Your job is to implement pgaccess(), a system call that reports which
pages have been accessed. The system call takes three arguments. First, it takes
the starting virtual address of the first user page to check. Second, it takes the
number of pages to check. Finally, it takes a user address to a buffer to store
the results into a bitmask (a datastructure that uses one bit per page and where
the first page corresponds to the least significant bit). You will receive full
credit for this part of the lab if the pgaccess test case passes when
running pgtbltest.
Some hints:
- Read pgaccess_test() in user/pgtbltest.c to
see how pgaccess is used.
- Start by implementing sys_pgaccess() in kernel/sysproc.c.
- You'll need to parse arguments using argaddr() and argint().
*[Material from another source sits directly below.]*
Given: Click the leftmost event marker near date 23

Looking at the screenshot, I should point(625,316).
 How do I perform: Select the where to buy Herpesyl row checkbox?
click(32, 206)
- For the output bitmask, it's easier to store a temporary buffer in the kernel and copy it to the user (via copyout()) after filling it with the right bits.
- It's okay to set an upper limit on the number of pages that can be scanned.
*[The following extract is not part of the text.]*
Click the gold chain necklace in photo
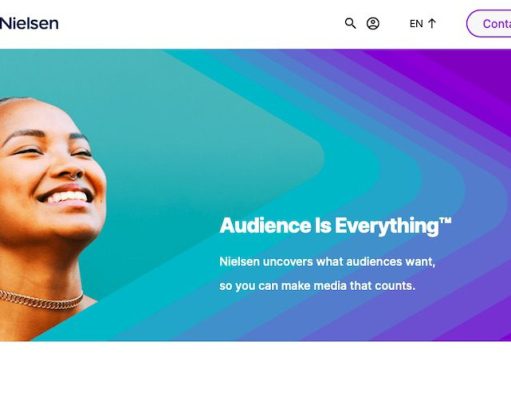point(41,300)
- walk() in kernel/vm.c is very useful for finding the right PTEs.
- You'll need to define PTE_A, the access bit,
in kernel/riscv.h. Consult
the RISC-V
privileged architecture manual to determine its value.
- Be sure to clear PTE_A after checking if it is set. Otherwise, it won't be possible to determine if the page was accessed since the last time pgaccess() was called (i.e., the bit will be set forever).
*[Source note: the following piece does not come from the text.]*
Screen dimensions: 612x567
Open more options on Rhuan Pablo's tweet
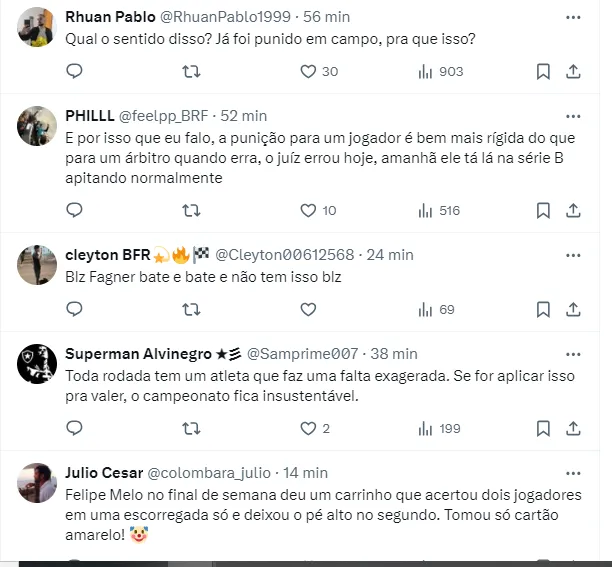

- vmprint() may come in handy to debug page tables.
Submit the lab
Time spent
Create a new file, time.txt, and put in a single integer, the
number of hours you spent on the lab.
git add and git commit the file.
Answers
If this lab had questions, write up your answers in answers-*.txt.
git add and git commit these files.
Submit
Assignment submissions are handled by Gradescope.
You will need an MIT gradescope account.
See Piazza for the entry code to join the class.
Use this link
if you need more help joining.
When you're ready to submit, run make zipball,
which will generate lab.zip.
Upload this zip file to the corresponding Gradescope assignment.
If you run make zipball and you have either uncomitted changes or
untracked files, you will see output similar to the following:
M hello.c
?? bar.c
?? foo.pyc
Untracked files will not be handed in. Continue? [y/N]
Inspect the above lines and make sure all files that your lab solution needs
are tracked, i.e., not listed in a line that begins with ??.
You can cause git to track a new file that you create using
git add {filename}.
- Please run make grade to ensure that your code passes all of the tests.
The Gradescope autograder will use the same grading program to assign your submission a grade.
- Commit any modified source code before running make zipball.
- You can inspect the status of your submission and download the submitted
code at Gradescope. The Gradescope lab grade is your final lab grade.
Optional challenge exercises
- Use super-pages to reduce the number of PTEs in page tables.
- Unmap the first page of a user process so that dereferencing a
null pointer will result in a fault. You will have to
change user.ld to start the user text segment at, for
example, 4096, instead of 0.
- Add a system call that reports dirty pages (modified pages) using PTE_D.